__Activity__
In the ear stretching thread, what two reasons does the quoted advice give for not stretching with electrical tape?

# ear stretching



## plagueship

i have stretched my ears a couple times using electrical tape. has anyone else done this or maybe something similar that doesn't involve weird tapery things and/or going to a shop? do you think it's better to stretch a tiny bit every day or let em relax for a bit and then increase by more at a time? any other thoughts on the subject?


----------



## KnowOneGnome

I don't personally recommend it I did though.
"The ptfe/bondage tape is good to have only if you plan on stretching passed a 4g or a 2g. The taping method of stretching is different from the tapering method and it’s highly recommended to stretch with tape at bigger sizes so you can have a much more gradual stretch. You want to make sure you ONLY use ptfe or bondage tape when using the taping method!! *DO NOT stretch with electrical tape. *Not only does it have adhesives, but it is also porous, so the adhesives can go through the tape. You can get ptfe tape for $1 at any hardware store. As for bondage tape, you can get it at any sex store or online. It’s more expensive, but you definitely get a lot of it and it comes in a variety of colors. Both tapes are nonadhesive and don’t stick to anything but themselves. They are both completely safe to use on your stretched piercings, as long as you take your time when taping. I will explain the process later." Full excerpt found below.

__Data extracts__
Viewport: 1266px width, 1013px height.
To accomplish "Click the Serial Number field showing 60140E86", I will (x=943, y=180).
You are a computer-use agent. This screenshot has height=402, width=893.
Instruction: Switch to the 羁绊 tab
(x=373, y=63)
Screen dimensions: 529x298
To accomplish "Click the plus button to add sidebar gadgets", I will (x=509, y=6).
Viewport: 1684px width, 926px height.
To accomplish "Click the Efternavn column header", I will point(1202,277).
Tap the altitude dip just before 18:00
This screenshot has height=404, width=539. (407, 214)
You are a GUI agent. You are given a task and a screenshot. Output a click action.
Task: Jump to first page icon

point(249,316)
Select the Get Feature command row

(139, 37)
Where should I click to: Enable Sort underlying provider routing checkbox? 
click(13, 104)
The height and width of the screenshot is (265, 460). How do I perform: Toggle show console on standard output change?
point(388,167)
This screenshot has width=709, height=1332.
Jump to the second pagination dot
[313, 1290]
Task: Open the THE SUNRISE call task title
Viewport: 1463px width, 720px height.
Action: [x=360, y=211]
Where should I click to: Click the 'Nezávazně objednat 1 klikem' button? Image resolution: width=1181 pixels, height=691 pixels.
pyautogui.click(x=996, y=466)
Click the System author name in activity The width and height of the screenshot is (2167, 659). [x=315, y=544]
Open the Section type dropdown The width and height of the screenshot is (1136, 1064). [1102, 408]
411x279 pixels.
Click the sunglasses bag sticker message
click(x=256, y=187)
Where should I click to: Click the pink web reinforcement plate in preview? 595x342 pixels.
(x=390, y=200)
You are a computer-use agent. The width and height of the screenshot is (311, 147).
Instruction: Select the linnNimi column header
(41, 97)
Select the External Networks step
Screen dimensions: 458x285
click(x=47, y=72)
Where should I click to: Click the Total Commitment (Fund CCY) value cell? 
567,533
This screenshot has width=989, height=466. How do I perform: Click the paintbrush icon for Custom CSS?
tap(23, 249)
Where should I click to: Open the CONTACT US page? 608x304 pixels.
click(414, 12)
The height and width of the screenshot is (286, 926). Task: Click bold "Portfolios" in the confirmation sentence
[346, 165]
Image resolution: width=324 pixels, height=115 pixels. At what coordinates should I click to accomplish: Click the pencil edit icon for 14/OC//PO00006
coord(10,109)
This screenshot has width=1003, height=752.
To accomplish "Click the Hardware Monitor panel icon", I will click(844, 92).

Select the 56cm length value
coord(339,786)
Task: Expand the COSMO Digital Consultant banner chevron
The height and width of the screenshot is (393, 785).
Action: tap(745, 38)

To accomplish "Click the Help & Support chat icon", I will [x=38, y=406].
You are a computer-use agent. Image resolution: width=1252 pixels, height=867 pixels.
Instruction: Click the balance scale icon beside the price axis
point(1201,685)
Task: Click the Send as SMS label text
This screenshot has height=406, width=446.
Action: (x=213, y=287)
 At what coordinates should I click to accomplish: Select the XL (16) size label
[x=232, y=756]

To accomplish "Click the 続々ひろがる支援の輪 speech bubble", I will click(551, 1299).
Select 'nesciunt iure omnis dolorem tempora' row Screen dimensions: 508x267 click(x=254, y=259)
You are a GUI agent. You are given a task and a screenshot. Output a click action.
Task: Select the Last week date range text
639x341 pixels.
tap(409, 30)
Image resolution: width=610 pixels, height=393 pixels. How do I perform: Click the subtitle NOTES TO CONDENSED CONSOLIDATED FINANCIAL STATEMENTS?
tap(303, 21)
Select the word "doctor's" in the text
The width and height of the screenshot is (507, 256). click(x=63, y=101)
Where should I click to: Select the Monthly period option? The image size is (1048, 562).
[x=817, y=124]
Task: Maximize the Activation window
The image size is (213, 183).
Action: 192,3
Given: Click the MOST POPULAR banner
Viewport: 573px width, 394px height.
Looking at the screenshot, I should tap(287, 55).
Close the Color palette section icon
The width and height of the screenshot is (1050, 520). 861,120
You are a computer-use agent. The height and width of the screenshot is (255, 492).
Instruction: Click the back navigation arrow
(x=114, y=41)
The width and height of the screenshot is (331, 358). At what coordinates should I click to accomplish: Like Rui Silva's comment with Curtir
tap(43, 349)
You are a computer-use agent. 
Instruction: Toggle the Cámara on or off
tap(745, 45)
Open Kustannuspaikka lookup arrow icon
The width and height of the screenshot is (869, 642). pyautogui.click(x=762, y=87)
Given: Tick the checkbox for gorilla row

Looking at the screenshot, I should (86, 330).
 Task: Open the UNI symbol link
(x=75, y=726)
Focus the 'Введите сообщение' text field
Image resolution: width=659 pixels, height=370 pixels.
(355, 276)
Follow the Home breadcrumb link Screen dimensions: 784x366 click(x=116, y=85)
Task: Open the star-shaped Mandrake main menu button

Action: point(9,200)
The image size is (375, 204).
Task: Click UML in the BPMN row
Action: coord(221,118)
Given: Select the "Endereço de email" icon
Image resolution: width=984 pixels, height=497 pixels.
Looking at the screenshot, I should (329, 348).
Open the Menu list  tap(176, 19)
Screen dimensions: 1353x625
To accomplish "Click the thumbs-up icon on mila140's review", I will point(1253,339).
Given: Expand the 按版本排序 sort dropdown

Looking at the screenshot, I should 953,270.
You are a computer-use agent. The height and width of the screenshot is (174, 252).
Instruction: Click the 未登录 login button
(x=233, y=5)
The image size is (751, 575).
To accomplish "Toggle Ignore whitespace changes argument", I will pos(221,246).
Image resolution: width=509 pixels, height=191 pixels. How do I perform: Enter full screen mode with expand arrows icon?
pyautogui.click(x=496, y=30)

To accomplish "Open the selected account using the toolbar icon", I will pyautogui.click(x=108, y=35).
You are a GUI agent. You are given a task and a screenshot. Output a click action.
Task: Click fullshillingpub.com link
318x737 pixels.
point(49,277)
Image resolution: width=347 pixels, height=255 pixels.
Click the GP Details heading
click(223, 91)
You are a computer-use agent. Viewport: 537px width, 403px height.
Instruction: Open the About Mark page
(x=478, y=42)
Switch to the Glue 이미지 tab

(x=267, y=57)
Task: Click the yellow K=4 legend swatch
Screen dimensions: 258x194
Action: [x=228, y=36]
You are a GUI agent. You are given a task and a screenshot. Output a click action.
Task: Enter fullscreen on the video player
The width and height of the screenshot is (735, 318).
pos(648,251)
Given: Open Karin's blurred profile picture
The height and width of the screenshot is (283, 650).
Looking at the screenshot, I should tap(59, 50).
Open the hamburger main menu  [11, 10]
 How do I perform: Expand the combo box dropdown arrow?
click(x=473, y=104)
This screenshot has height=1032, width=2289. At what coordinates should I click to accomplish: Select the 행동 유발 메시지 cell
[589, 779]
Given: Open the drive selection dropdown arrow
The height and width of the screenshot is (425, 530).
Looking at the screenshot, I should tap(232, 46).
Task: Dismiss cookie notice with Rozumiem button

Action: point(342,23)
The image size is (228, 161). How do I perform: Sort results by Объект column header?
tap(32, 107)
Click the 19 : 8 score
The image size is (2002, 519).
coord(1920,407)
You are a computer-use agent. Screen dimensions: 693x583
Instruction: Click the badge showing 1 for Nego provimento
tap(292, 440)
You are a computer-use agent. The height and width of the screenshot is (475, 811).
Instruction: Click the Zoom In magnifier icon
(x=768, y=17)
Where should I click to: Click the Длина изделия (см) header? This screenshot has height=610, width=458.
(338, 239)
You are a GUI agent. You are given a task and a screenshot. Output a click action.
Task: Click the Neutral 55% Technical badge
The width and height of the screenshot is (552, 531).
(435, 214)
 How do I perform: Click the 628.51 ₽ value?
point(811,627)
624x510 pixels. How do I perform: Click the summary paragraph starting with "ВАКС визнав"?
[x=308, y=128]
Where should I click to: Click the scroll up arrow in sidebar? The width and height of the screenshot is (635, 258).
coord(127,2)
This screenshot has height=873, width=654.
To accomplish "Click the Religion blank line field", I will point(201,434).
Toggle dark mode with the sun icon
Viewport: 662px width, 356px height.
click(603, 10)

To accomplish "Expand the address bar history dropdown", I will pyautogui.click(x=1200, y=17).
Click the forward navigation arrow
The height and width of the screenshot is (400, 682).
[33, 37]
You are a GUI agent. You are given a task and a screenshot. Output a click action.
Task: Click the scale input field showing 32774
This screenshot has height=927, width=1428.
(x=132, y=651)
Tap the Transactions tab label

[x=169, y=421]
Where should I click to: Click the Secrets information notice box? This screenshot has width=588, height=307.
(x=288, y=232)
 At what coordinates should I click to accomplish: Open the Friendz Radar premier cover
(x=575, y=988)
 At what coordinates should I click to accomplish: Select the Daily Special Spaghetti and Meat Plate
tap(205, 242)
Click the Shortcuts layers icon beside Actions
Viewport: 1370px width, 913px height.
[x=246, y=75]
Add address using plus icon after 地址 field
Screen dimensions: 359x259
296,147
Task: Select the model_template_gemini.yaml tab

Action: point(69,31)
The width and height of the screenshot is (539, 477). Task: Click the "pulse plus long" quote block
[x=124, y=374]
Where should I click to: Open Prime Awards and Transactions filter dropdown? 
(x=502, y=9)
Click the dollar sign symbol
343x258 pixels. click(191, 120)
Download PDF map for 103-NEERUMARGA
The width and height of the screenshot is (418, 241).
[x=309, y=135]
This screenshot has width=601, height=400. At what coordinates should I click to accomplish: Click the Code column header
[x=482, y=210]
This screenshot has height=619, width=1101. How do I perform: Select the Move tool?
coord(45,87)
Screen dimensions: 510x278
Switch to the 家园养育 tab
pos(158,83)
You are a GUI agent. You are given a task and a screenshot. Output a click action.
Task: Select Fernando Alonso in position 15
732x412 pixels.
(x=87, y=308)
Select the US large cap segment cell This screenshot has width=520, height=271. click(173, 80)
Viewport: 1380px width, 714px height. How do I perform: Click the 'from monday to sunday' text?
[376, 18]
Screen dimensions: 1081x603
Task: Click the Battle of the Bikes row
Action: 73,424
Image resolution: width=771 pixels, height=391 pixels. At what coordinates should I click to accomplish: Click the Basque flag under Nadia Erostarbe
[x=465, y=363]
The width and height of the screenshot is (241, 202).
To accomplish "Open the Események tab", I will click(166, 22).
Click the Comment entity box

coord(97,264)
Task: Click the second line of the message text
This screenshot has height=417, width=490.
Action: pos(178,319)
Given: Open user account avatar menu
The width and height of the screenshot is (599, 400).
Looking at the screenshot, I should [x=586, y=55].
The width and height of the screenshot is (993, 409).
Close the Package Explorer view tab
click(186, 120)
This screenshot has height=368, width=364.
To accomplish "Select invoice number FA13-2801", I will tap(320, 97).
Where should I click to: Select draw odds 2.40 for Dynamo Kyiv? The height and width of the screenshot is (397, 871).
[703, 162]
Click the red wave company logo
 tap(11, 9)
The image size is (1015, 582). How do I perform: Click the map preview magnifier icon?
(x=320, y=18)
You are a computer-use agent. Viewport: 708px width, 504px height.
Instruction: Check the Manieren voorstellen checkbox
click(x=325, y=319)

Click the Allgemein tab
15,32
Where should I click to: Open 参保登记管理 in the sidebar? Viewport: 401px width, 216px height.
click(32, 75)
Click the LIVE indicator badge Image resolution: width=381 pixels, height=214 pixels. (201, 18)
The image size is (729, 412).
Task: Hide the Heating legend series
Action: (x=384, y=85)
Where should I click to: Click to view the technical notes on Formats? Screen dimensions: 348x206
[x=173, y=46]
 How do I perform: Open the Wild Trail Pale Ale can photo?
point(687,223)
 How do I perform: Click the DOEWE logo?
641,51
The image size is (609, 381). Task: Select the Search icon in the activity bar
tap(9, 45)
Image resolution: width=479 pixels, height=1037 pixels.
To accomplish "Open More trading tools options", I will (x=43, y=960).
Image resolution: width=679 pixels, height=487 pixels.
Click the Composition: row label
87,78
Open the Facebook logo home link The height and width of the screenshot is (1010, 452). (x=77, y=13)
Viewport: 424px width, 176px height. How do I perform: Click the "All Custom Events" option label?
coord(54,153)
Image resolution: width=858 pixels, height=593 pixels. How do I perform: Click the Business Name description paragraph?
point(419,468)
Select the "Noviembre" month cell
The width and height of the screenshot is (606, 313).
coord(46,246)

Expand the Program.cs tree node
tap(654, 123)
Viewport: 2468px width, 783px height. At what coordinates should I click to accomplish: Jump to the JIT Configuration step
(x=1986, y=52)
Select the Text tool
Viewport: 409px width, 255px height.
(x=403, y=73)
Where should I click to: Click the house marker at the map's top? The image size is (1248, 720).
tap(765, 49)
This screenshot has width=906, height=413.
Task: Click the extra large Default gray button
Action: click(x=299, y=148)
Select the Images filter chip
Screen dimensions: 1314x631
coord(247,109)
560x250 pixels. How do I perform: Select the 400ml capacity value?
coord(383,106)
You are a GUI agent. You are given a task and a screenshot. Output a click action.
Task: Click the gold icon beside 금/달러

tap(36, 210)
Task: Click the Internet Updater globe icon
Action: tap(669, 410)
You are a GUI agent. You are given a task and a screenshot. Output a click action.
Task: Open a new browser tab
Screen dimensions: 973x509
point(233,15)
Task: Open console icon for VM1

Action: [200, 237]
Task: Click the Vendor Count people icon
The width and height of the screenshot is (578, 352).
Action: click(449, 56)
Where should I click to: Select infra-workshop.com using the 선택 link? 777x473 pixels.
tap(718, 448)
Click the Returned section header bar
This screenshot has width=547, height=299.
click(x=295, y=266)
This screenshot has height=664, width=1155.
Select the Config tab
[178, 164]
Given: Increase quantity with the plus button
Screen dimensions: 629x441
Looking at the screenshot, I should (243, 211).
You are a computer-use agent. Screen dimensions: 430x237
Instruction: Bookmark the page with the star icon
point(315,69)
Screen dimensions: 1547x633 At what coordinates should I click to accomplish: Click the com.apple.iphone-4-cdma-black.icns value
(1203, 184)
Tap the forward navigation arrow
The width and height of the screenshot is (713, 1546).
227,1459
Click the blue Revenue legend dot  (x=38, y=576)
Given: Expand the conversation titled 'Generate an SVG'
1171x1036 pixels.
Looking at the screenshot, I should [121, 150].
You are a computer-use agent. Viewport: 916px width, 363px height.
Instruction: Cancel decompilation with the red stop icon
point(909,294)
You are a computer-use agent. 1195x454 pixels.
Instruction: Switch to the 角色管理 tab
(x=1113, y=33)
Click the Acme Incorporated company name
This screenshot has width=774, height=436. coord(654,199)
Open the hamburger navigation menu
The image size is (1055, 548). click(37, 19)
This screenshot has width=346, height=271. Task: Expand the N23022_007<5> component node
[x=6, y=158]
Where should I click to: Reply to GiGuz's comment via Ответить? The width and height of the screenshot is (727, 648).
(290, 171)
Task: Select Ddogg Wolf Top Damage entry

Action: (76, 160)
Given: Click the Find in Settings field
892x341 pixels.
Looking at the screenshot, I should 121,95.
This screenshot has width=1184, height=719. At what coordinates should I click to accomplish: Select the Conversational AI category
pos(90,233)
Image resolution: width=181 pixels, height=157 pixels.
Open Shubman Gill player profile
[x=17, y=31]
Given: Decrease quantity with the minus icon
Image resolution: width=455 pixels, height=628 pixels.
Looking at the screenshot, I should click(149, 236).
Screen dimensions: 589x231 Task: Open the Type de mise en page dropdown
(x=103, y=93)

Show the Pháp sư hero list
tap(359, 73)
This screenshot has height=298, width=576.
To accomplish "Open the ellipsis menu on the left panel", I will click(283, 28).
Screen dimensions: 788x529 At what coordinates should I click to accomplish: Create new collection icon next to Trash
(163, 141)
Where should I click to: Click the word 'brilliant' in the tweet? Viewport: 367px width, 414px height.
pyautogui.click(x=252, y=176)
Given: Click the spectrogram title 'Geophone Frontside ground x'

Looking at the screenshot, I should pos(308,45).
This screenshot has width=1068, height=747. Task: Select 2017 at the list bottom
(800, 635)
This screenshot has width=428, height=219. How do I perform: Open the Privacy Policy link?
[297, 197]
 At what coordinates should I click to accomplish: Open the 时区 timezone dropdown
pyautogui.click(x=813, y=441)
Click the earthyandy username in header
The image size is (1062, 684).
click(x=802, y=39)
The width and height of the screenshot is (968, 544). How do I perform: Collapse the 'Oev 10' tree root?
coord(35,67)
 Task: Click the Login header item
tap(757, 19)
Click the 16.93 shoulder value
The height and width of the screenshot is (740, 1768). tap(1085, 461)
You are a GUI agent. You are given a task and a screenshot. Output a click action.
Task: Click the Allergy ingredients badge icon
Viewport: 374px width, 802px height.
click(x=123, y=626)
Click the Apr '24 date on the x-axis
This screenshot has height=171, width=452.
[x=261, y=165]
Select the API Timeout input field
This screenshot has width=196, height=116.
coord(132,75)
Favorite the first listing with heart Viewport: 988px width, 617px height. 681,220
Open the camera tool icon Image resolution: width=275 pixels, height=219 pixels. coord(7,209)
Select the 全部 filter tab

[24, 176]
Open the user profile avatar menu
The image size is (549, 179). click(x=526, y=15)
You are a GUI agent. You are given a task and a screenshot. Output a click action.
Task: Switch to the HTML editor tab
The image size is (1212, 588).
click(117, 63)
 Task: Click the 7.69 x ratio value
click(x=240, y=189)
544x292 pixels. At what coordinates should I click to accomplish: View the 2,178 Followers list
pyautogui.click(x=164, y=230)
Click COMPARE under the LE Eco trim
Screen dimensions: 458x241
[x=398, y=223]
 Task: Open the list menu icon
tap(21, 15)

__Written solution__
It has adhesives, and it is porous, so the adhesives can go through the tape.